Both of these are easy to beat once you get a Greninja going, and you’ll get a lot of time making sure that happens once you get Rough Seas into play. Rough Seas takes care of almost any damage output these decks have. Seismitoad decks rely on Double Colorless Energy as well, which you can punish properly with Jirachi, sometimes even breaking yourself free from Item lock for a turn. 

Yveltal

Yveltal is probably the most solid deck after Night March in performance, and is generally a deck that is hard to compare to others. While the combination of power and speed can give you some trouble, it’s hard for Yveltal to actually score one-hit knock ]outs against Greninja, because of the very low amount of Energy you keep in play. If your opponent opts for a big Yveltal-EX or Darkrai-EX, don’t be afraid to go deep for a knockout, since that will set them back a great deal and allow you time to get back onto your feet. Rough Seas makes it very hard for them to set up knockouts with Yveltal XY, and the new version is basically worthless since you don’t run any Pokémon-EX.

Conclusion

Outside of these pretty broad matchups, I’ll identify some good plays for any matchup that are essential to making the deck run smooth and giving you the options you need to deal with your opponent’s threats. 

  • Evolve Greninja from BREAKpoint into Greninja BREAK, and don’t bother Evolving Greninja XY. This has to do with the roles both assume in the deck, Greninja BKP is your attacker while Greninja XY supports you in case you need some extra damage. Greninja BKP is desirable to have in your Active spot, since it can Retreat for free to use Giant Water Shuriken twice in a turn. Trying to do the same with Greninja XY has a bigger cost, and if you get stuck with it Active, it only has a mediocre attack that is outright terrible when you compare it to the other Greninja.
     
  • Go all-in with Jirachi, even if it means sacrificing some of your setup. Jirachi creates huge problems for heavy-Special Energy decks, but only if they have to find one every turn. The moment decks start to stack up Energy, Jirachi gets less effective and easier to get around for your opponent. 

  • Bench two Froakie on your first turn, to make sure at least one of them makes it out alive on your second turn, where you have the option to Evolve it into Frogadier and use Water Duplicates to set up the rest of your Frogadier and ultimately Greninja. 

  • Don’t overextend on your first turn; two Froakie are really all you need.

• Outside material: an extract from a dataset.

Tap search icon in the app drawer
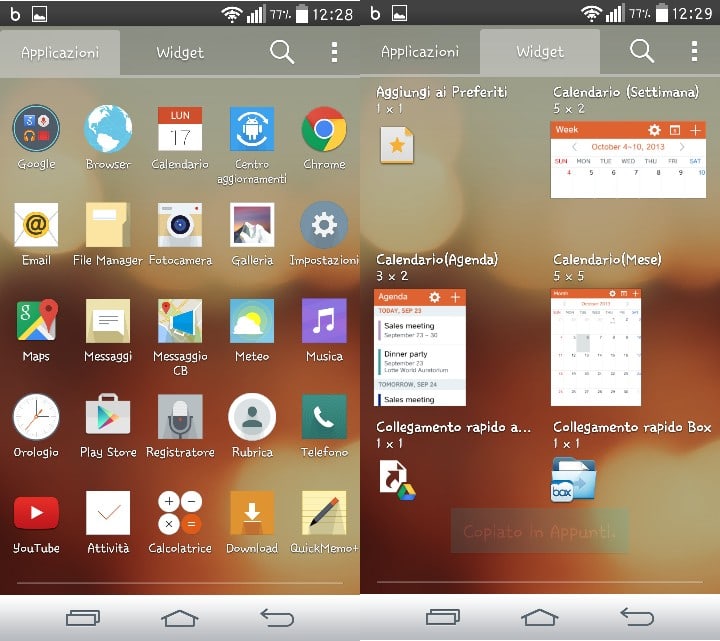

However, always keep in mind how you are going to make sure you get Frogadier to use Water Duplicates on the second turn.

  • Always keep in mind that Ace Trainer + Shadow Stitching against a weak board can be devastating since your opponent can’t come right back with the use of Shaymin-EX.

  • Use Level Ball for Froakie and Frogadier if you can, and save Dive Ball so you can search for Greninja and Greninja BREAK later in the game. 

  • Try to hit a good Startling Megaphone, and not blow it on the first Tool you see. Removing the Tool isn’t the actual goal, it’s making sure you don’t miss otherwise-easy KOs. 

Like I said before, there is a lot more nuance to this deck than I can describe here so get out there and playtest this deck for the last week of States (or Standard Regionals in Europe). Looking at the metagame so far, Night March seems dominant, and with good play, Greninja is a big favourite in that matchup. This is also the big reason to play this deck. It’s a very good counter to Night March, and does well against the traditional Night March counter that Seismitoad-EX has become. With most other matchups being fine as well, Greninja is looking like a monster play for the last week of States!